◆ THE PROBLEM:
Reproduce the lines below without any changes, from the line containing "Given: Expand the Escolaridade dropdown" through the line containing "Action: 197,419", inclusive.

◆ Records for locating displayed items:
------------------------------

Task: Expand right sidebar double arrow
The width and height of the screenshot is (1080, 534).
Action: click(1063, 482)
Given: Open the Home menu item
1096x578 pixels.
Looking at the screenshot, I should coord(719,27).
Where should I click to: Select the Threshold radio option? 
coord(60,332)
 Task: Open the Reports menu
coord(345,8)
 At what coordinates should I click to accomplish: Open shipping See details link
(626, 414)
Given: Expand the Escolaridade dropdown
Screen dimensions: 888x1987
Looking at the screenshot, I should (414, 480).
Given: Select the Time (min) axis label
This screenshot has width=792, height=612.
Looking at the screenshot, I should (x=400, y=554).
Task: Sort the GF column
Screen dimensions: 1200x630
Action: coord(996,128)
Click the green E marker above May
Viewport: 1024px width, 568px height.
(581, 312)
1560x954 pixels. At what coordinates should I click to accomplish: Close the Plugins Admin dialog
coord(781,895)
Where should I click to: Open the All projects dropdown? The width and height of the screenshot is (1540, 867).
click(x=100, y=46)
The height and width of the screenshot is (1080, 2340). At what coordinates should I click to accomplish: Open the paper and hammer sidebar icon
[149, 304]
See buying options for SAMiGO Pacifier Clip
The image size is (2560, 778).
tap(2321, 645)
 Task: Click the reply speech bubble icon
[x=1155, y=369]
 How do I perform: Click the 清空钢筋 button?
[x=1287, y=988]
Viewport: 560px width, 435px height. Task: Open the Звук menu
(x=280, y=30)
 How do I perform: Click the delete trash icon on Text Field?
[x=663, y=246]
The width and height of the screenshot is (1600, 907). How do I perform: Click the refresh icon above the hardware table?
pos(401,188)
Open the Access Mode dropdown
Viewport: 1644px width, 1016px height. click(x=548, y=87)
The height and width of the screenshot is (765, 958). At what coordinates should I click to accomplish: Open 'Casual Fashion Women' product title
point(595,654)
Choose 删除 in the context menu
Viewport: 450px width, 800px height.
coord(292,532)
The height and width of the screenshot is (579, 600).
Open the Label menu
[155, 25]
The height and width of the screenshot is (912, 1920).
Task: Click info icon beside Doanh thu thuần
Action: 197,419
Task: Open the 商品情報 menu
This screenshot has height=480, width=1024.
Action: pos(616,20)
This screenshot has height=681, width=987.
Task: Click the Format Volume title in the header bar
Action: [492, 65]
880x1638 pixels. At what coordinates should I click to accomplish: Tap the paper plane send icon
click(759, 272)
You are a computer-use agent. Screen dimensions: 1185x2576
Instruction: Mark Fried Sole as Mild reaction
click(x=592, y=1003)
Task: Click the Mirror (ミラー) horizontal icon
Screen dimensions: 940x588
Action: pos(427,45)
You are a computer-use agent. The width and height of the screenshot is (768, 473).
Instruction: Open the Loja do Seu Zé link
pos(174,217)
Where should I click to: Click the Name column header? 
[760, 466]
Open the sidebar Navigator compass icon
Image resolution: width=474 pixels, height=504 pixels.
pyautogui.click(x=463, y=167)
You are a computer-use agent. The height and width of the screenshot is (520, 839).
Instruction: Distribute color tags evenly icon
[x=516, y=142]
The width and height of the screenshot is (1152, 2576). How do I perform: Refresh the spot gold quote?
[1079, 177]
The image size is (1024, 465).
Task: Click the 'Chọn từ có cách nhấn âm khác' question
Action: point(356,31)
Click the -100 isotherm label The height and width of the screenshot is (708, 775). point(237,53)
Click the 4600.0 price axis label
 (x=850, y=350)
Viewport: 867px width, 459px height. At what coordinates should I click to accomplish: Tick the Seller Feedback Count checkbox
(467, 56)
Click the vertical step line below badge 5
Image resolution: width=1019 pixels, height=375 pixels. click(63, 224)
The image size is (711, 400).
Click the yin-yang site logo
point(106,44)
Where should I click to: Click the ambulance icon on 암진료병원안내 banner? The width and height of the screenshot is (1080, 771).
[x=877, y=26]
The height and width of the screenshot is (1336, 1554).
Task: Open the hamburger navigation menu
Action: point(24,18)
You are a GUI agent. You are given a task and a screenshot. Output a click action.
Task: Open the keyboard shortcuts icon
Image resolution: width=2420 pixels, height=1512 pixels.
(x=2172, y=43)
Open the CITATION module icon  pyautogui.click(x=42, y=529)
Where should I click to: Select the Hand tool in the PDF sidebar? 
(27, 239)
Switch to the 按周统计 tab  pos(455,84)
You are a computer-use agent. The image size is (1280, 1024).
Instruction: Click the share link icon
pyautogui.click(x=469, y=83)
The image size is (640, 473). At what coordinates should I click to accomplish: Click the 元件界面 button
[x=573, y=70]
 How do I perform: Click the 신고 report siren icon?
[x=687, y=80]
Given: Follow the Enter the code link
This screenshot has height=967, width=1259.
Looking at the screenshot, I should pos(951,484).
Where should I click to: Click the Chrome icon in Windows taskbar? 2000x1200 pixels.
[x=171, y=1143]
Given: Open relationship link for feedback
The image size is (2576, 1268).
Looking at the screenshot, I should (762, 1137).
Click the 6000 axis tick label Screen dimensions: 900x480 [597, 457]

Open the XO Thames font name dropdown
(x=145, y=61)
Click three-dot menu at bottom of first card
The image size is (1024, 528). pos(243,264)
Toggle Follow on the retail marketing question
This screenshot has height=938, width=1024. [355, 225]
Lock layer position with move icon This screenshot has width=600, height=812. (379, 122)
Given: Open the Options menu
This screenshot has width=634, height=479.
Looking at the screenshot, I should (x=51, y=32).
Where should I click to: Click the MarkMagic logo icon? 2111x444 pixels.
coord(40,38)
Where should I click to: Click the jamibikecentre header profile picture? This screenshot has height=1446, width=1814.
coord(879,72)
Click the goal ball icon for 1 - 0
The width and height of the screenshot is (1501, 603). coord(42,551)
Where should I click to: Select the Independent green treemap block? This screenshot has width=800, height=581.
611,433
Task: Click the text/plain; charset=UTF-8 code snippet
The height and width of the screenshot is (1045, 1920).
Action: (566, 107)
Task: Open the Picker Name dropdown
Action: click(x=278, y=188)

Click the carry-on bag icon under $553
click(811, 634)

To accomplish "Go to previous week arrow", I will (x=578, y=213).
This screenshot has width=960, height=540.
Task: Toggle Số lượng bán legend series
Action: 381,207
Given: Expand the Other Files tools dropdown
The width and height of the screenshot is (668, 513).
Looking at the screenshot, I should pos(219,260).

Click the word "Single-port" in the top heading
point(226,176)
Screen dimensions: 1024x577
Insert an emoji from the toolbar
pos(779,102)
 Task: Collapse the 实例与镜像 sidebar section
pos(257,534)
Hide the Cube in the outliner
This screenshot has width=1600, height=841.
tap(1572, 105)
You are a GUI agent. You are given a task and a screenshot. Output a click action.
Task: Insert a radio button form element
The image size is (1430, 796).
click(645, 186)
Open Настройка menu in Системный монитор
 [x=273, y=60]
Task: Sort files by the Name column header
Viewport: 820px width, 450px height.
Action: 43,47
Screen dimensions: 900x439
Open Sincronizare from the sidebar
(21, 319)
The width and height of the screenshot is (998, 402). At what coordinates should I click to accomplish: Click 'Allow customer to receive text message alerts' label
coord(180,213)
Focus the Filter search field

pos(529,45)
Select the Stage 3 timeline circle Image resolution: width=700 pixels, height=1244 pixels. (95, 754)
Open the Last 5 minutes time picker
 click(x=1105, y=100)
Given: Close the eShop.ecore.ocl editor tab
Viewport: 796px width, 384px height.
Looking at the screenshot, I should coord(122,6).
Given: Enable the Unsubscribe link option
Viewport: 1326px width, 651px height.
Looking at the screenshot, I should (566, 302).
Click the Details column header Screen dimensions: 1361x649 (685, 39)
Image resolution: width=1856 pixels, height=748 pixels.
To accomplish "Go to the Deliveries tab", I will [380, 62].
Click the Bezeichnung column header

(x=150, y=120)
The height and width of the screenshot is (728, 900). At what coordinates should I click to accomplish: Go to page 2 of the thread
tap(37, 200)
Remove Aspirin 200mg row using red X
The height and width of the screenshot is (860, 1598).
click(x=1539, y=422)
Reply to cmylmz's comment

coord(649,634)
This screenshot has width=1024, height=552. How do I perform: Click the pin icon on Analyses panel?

------------------------------

◆ COMPLETED TASK:
Given: Expand the Escolaridade dropdown
Screen dimensions: 888x1987
Looking at the screenshot, I should (414, 480).
Given: Select the Time (min) axis label
This screenshot has width=792, height=612.
Looking at the screenshot, I should (x=400, y=554).
Task: Sort the GF column
Screen dimensions: 1200x630
Action: coord(996,128)
Click the green E marker above May
Viewport: 1024px width, 568px height.
(581, 312)
1560x954 pixels. At what coordinates should I click to accomplish: Close the Plugins Admin dialog
coord(781,895)
Where should I click to: Open the All projects dropdown? The width and height of the screenshot is (1540, 867).
click(x=100, y=46)
The height and width of the screenshot is (1080, 2340). At what coordinates should I click to accomplish: Open the paper and hammer sidebar icon
[149, 304]
See buying options for SAMiGO Pacifier Clip
The image size is (2560, 778).
tap(2321, 645)
 Task: Click the reply speech bubble icon
[x=1155, y=369]
 How do I perform: Click the 清空钢筋 button?
[x=1287, y=988]
Viewport: 560px width, 435px height. Task: Open the Звук menu
(x=280, y=30)
 How do I perform: Click the delete trash icon on Text Field?
[x=663, y=246]
The width and height of the screenshot is (1600, 907). How do I perform: Click the refresh icon above the hardware table?
pos(401,188)
Open the Access Mode dropdown
Viewport: 1644px width, 1016px height. click(x=548, y=87)
The height and width of the screenshot is (765, 958). At what coordinates should I click to accomplish: Open 'Casual Fashion Women' product title
point(595,654)
Choose 删除 in the context menu
Viewport: 450px width, 800px height.
coord(292,532)
The height and width of the screenshot is (579, 600).
Open the Label menu
[155, 25]
The height and width of the screenshot is (912, 1920).
Task: Click info icon beside Doanh thu thuần
Action: 197,419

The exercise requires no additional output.